* **Problem statement**: Carry on the biographical article on actress Jennifer Ferrin below, starting after its final sentence about her 2015 appearance on Falling Skies.

* **Extract to read**:
□ □ □
Jennifer Ferrin (born February 25, 1979) is an American actress.

Early life and education
Ferrin was born in Lawrenceville, Georgia. She attended Brookwood High where she was the lead in many high school plays and was a member of the choir. Upon her graduation from high school, Ferrin attended the College of Charleston in Charleston, South Carolina and the North Carolina School of the Arts in Winston-Salem, North Carolina, where she graduated with a Bachelor of Fine Arts in drama.

Career
Ferrin played the younger version of Vanessa Redgrave's character Esther in the Hallmark Hall of Fame film The Locket. She guest starred in the 2002 season finale of Dawson's Creek. Ferrin's most notable role to date is that of Jennifer Munson Kasnoff Donovan on the daytime soap opera As the World Turns, played from 2003 to 2006. She was nominated twice for a Daytime Emmy Award.

In 2006, she landed a recurring role on the primetime show 3 lbs. Ferrin was one of the four actors starring in the U.S. premiere productions of The 39 Steps, Patrick Barlow's stage adaptation of the Alfred Hitchcock film, in Boston in 2007 and New York in 2008

Ferrin also played Detective Sam Tyler's mother in the American version of Life On Mars. In January 2011, she began her role of Dana Faraday on the NBC superhero drama series The Cape. She also had a two episode stint on Royal Pains and was recurring character Molly on The Following. She portrayed Rebecca Mason, the deceased wife of lead character Tom Mason (Noah Wyle), in a dream episode of the TNT science-fiction drama series Falling Skies, on July 21, 2013; Ferrin appeared again on Falling Skies for the series' fifth-season premiere on June 28, 2015.
□ □ □
Extracted records
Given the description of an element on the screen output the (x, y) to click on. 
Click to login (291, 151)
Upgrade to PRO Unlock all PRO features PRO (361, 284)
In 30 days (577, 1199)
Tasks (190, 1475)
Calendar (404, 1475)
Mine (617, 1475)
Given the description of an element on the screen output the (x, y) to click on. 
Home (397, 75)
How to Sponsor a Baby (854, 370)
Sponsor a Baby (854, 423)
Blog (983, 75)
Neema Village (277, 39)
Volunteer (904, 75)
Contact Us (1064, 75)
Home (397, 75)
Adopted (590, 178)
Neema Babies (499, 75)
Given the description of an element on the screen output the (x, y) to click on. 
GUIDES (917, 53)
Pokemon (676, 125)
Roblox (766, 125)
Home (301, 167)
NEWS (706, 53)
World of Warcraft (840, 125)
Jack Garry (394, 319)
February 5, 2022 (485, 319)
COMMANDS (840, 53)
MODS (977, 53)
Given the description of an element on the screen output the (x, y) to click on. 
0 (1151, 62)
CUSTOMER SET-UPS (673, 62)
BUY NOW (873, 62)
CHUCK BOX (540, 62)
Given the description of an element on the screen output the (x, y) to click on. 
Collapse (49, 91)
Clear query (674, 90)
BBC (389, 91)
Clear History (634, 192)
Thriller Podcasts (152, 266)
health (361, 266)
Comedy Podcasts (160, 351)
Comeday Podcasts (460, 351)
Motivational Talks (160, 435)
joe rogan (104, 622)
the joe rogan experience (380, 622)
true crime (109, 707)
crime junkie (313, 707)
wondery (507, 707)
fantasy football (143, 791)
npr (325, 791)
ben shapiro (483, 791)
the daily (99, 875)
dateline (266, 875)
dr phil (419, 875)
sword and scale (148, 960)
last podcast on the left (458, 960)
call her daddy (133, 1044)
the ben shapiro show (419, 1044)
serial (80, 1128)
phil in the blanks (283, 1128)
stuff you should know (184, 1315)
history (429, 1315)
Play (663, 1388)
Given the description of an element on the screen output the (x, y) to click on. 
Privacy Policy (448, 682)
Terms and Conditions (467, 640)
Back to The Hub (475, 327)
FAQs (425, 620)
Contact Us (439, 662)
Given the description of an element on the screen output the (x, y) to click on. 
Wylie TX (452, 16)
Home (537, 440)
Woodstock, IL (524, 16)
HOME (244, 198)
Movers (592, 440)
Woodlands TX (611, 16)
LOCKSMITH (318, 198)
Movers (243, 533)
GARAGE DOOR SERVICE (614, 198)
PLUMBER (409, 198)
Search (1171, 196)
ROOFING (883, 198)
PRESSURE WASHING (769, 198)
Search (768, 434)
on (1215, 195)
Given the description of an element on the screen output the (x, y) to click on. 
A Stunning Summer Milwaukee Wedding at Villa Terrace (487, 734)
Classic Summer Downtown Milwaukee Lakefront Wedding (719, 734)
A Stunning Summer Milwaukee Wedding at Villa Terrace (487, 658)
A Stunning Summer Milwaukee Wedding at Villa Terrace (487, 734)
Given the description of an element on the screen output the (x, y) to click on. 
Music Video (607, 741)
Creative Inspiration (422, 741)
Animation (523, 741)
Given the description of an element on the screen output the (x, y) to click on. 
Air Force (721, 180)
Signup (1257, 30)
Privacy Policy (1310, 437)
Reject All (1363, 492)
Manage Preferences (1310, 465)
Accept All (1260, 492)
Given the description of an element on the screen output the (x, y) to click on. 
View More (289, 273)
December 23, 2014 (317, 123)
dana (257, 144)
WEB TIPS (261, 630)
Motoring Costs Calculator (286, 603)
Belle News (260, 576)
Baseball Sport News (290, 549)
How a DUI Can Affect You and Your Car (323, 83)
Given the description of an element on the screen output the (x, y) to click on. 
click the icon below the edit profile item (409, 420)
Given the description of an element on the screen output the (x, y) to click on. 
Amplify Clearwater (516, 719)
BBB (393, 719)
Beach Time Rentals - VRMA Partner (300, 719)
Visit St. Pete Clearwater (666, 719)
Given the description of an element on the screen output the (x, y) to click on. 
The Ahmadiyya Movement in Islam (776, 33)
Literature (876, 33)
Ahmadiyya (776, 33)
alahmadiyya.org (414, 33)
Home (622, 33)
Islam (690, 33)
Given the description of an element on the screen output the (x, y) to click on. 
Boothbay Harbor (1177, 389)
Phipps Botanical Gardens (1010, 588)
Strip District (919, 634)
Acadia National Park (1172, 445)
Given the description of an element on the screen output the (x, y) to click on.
□ □ □
* **Written response**:
She became a series regular in the third season of AMC's Hell on Wheels.

In Steven Soderbergh's Mosaic, a murder mystery released in 2017 as an interactive iOS/Android app and then in 2018 as an HBO television drama, Ferrin played Petra Neill, a point-of-view character.
She also was in ABCs cancelled time travel series Time After Time where she played a doctor trying to develop her father's research further.

As of 2021, she began a recurring role on CBS' The Equalizer, playing Avery Grafton, a DA who is determined to seek out and stop Robyn McCall's vigilantism as it also threatens her political future.

Personal life
Ferrin is married to interior designer Zachary Bliss, whom she met in 2009 and wed in 2014. The couple reside in Amagansett, New York.

Filmography

Film

Television

References

External links
JenniferFerrin.net

1979 births
Living people
American film actresses
College of Charleston alumni
University of North Carolina School of the Arts alumni
People from Lawrenceville, Georgia
American television actresses
American soap opera actresses
Actresses from Georgia (U.S. state)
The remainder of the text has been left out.